I believe that AI progress, and the risks associated with it, is one of the most important things to figure out as humanity in the current year. And yet, in most discussions about x-risk, I find myself unaligned with either side.
My overall thesis about AI x-risk is that it's absolutely real, but also far enough into the future that at this moment, we should simply continue progress on both capabilities and safety. I'm not trying to argue that sufficiently powerful AI could never pose an x-risk, this belief seems rather silly.
Disclaimers:
Competent non-aligned agents
Overall this is the core x-risk argument that I completely agree with - but I think it's unlikely we get there in the foreseeable future, with the current paradigms.
Second species argument
Not a fan of this argument. Might be effective as an intuition pump if someone can't even conceive of how a powerful AI could lead to x-risk, but I don't take it too seriously.
Loss of control via inferiority
This largely sounds like a rehash of the previous argument. AI will become more powerful, we can't control it, we're screwed. The argument has a different coat of paint, so my response is different, but ultimately the point is that an AI will take over the world with us as an under-species.
Loss of control via speed
In one sense, this argument is obviously true - if we get an AI that's superintelligent, super-quickly, and misaligned, then we're probably screwed because we won't react in time. But it's a spectrum, and the real x-risk is only on the extreme end of the spectrum.
Human non-alignment
Here we go, full agreement. This really is an issue with any sufficiently powerful technology. If only one person/country had nukes, we'd probably be worse off than in the current multipolar situation. Can the same multipolar approach help in the specific case of AI? Maybe - that's why I tend to favor open-source approaches, at least as of 2024 with the current state of capabilities. So far, for other technologies, we're somehow handling things through governance, so we should keep doing this with AI - and everything else.
Catastrophic tools
Most technologies have good and bad uses. AI will be a force multiplier, but if we can't handle Nukes 2.0 obtained via AI, we probably can't handle Nukes 2.0 obtained via good ol' human effort. This is fundamentally an argument against technological progress in general, which could be a significantly larger argument. My overall stance is that technological progress is generally good.
Powerful black boxes
I was always a little bit anti-interpretability. Sure, it's better if a model is more interpretable than less interpretable, but at the same time, we don't need it to be fully interpretable to be powerful and aligned.
The core argument here seems to be that if the black boxes remain forever pitch black, and we multiply their potential side effects by a gazillion (in the limit of a "powerful" AI), then the consequences will be terrible. Which... sure, I guess. If it actually remains entirely inscrutable, and it becomes super powerful, then bad outcomes are more likely. But not by much in my opinion.
Multi-agent dynamics
This feels like a fairly generic "force multiplier" argument. AI, just like any technology, will amplify everything that humans do. So if you take any human-caused risk, you can amplify it in the "powerful AI" limit to infinity and get an x-risk.
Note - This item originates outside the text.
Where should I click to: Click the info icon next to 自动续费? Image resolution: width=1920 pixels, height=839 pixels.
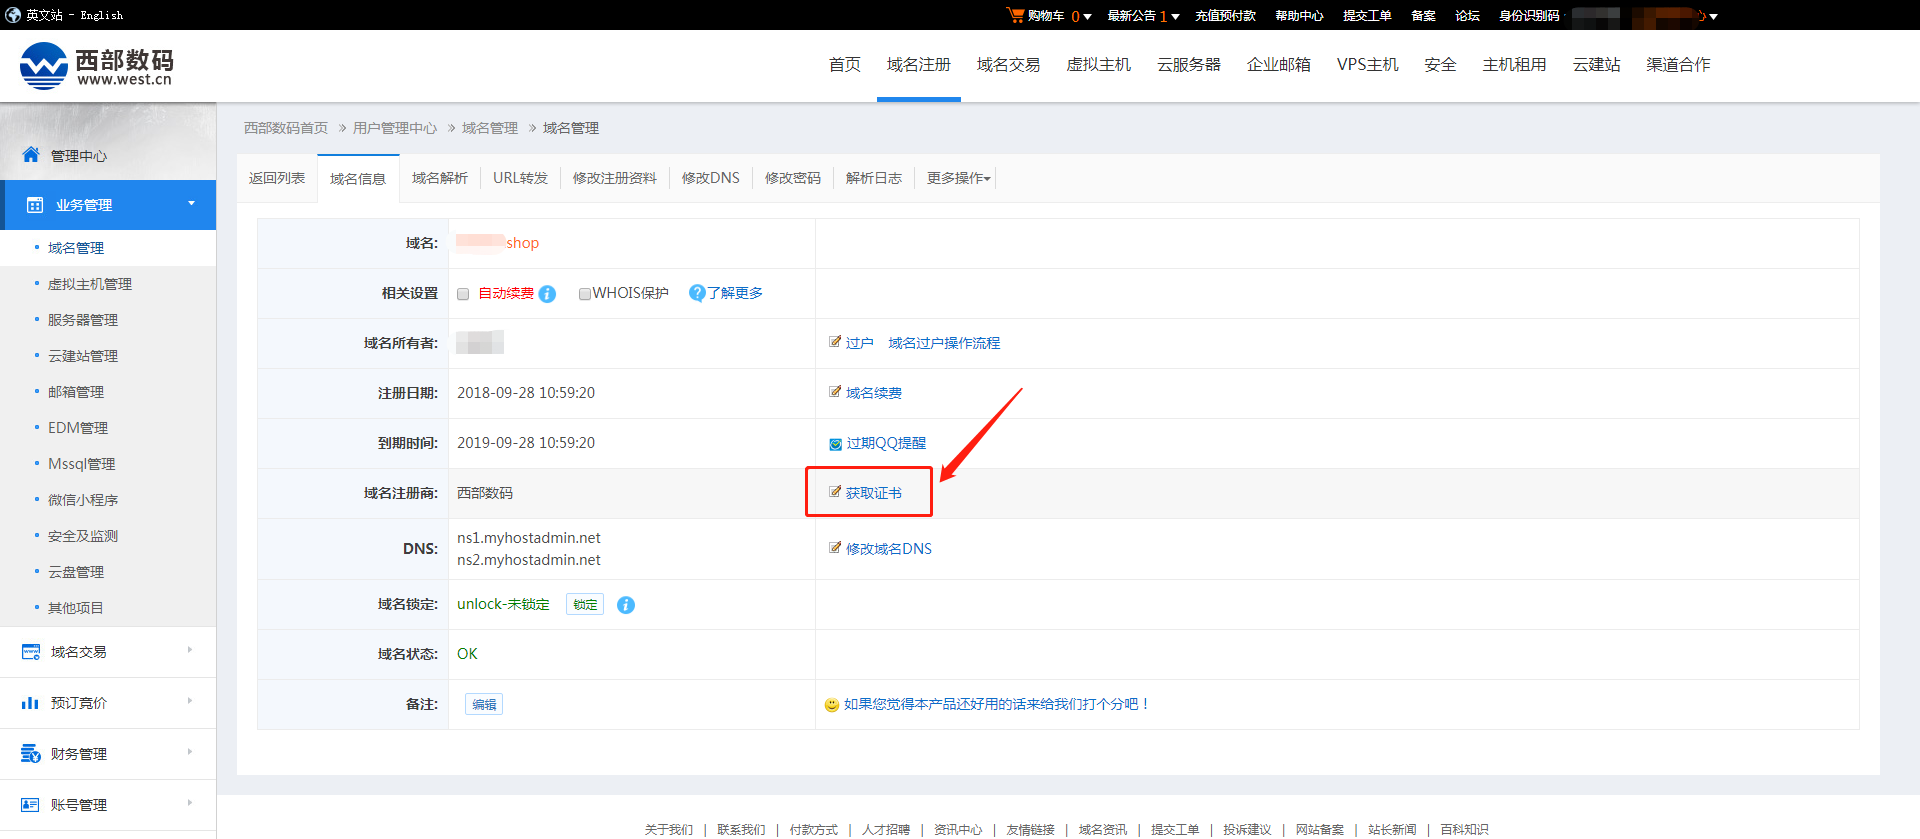point(547,294)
This goes back to technological progress in general. The same argument can be made for electricity, so while I agree in principle that it's a risk, it's not an extraordinary risk.
Large impacts
Once again, take AI as a mysterious multiplier for everything that we do. Take something bad that we (may) do, multiply it by AI, and you get an x-risk.
Expert opinion
Closing thoughts
I liked that post. It's a coherent summary of the main AI x-risks that I can address. I largely agree with them in principle, but I'm still not convinced that any threat is imminent. Most discussions that I tried to have in the past usually started from step zero ("Let me explain why AI could even be a risk"), which is just boring and unproductive. Perhaps this will lead to something beyond that.